When the 15-year-old, a freshman basketball player, faced risky surgery to remove the diseased tibia bone from her left leg, her surgeon, Dr. Raymond Morrissy, sat her down for a talk. “What are you really going to miss out on by not playing sports? What you really need to do is to build your life around knowledge. An education will never leave you.”

“To this day, I am living what he told me,” says Ginger, who is enrolled in the Associate of Applied Science in Business Administration degree program through the College’s Technical Division.

“I want to give back to the medical field because of my history with doctors and hospitals,” says the 23-year-old, who already has a degree as a Medical Coding Specialist. “One day, I hope to be an office manager for a doctor’s office.”

Although Ginger was enrolled in honors history classes while she was a student at Northwest High School, she was not able to complete a single full year of school because of three “trial and error” surgeries followed by periods of painful rehabilitation.

Her first surgery, in January of her freshman year, was successful in removing the osteogenic sarcoma, called Adamantinoma. This slow-growing rare disease was not actually what caused her to go to the doctor. An ankle injury led to the discovery, through an x-ray, of what could have been a tragic diagnosis, but turned out to be “a blessing in disguise.”

“It was actually a blessing,” she recalls, “that I went to the doctor for an injury instead of a broken bone. At the time, my tibia was pencil thin. If the bone had broken, the chances of the cancer spreading in my bloodstream would have been very great.”

Her diseased bone was replaced with a donor bone in a procedure called an allograft surgery. After her recovery, which took the entire spring semester, she returned to NHS in the fall of her sophomore year, but re-injured her leg during an automobile accident. Around one year after her first surgery, her leg had to be operated on again.

And later that summer, she had to undergo a third reconstructive surgery to add some of her hip bone to her ankle to strengthen it, which kept her from attending NHS the fall of her junior year.

“Looking back on it, I was very lucky, despite all of the surgeries,” she recalls. “Had they done my surgery a decade earlier, my leg would have had to have been amputated from the knee down. My surgery was considered ‘trial and error’ because it had only been done by a few doctors at the time. I considered myself a guinea pig for science, but it all worked out well. Today, I can walk. I can jump. I can dance. I can do pretty much everything I used to do.”

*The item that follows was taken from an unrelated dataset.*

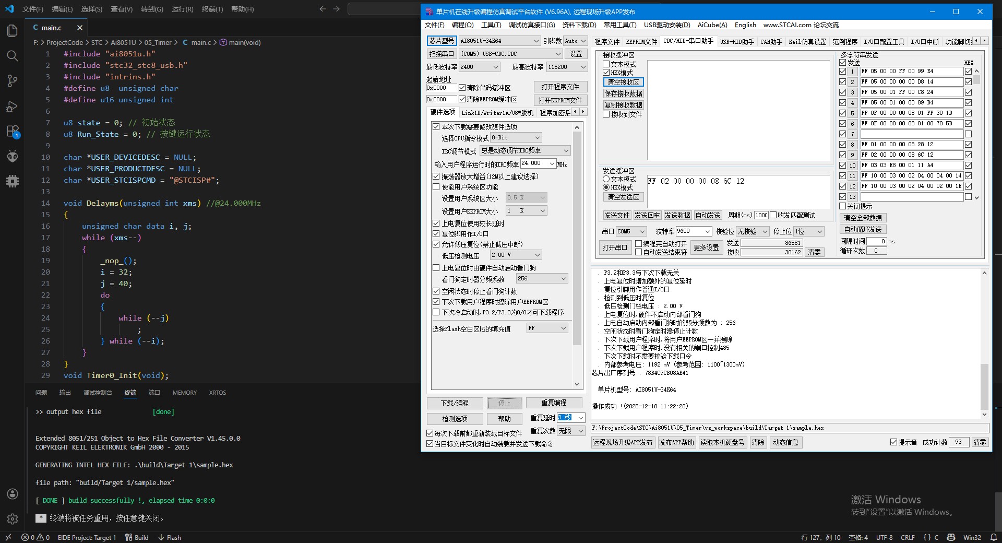The height and width of the screenshot is (543, 1002).
Task: Click the 下载/编程 button
Action: 455,403
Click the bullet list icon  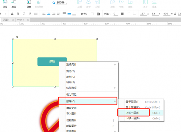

Her experience with cancer caused her to “grow up very quickly and to assume some big responsibilities,” Ginger says, noting that she missed out on the typical teenager parties, dances, and football games.

But her experience has given her greater empathy for young children and teens who face similar challenges. She often volunteers to help with events that raise money and awareness for the fight against cancer, including Relay for Life.

“I can actually look at what I’ve been through, and look at what I’ve accomplished and feel very proud.”